Thanks for the advice. Yeah I totally get that people do things differently but I feel like the 30mg/kg is kind of off base from EVERYTHING i have ever been told from every pharmacist i have ever received instruction from.

Also, this person isnt technically my preceptor and I know my preceptor doesnt do this. this same person dosed gentamicin on a pt with a skin/open wound infection that turned up with MRSA and pseudomonas. I asked about the coverage for the MRSA because nothing else was ordered/added. when my preceptor came back the next day they added vanco (pt was serious enough for it).

Im being accepting of the advice im getting but i dont want to go somewhere else and look like an idiot.
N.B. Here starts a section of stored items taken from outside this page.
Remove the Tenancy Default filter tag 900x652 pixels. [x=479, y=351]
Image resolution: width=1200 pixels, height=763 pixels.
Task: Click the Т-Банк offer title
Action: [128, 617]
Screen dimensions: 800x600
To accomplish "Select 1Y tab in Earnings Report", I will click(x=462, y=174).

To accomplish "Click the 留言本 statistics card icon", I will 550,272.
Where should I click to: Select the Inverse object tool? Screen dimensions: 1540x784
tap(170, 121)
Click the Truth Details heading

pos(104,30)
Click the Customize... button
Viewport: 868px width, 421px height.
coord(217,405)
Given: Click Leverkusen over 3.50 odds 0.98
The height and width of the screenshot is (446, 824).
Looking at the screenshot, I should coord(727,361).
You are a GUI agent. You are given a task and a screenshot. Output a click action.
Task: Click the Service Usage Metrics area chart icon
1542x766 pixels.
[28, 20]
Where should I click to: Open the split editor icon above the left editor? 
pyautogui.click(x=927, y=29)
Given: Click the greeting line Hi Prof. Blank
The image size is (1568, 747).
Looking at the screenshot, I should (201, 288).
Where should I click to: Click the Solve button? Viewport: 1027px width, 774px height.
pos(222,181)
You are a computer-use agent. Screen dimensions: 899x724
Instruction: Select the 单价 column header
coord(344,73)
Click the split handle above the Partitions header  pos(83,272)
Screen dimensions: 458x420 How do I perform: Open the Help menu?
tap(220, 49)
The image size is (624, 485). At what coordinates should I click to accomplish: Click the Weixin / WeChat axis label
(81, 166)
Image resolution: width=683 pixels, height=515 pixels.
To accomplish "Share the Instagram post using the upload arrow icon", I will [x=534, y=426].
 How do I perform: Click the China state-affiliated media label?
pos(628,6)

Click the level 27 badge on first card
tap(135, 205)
Even if the dosing made sense to you, you still should have asked why they did it. This is about taking in as much information as possible. Thus every time you see someone do anything that varies from what you have seen you should ask. Clearly you want to be sure to word your questions correctly, as not to offend anyone. I would ask something along the lines as:

I have noticed that Vanco dosing seems to vary from pharmacist to pharmacist. I was just wondering what guided you towards using this dosing regime? Maybe they give you some explanation that explains why they are doing that very well, or maybe they have no idea why they use it.
 
The various vanco dosing methods are all estimates anyway. Until you get that trough, all you're doing is hoping that your dose is appropriate.

Same goes for CrCl estimates. The rounding Scr to 1, it is widely done, but pretty arbitrary. If the SCr is 0.4 and you round it to 1, that's a lot different than going from 0.9 to 1. I read an article recently where the authors suggested decreasing the final SCr by 15mL/min in patients with albumin below 3. I thought that was a pretty interesting approach.
 
You're using limited experience to refute this person's clinical skill. I'm not saying that you're wrong but if some pharmacy student told me I'm dosing vanco wrong just because they've never seen it dosed that particular way...it wouldn't end well. 30mg/kg is a little excessive especially since if their est CrCl is that bad it probably won't clear well, so why give more dose than you have to.

How about using objective info or evidence based guidelines to politely disagree with them or to discuss? I would start with reading IDSA guidelines on treating MRSA as well as CAP/HCAP guidelines.
 
You're using limited experience to refute this person's clinical skill.

This. My thought process for rotations is I'm there to learn, this is their court, and they have years of clinical experience to draw from compared to my super limited exposure. Even if someone tells me something I know is wrong, I still know this person's clinical experience can still teach me volumes of things that are right and therefore it is a non-issue.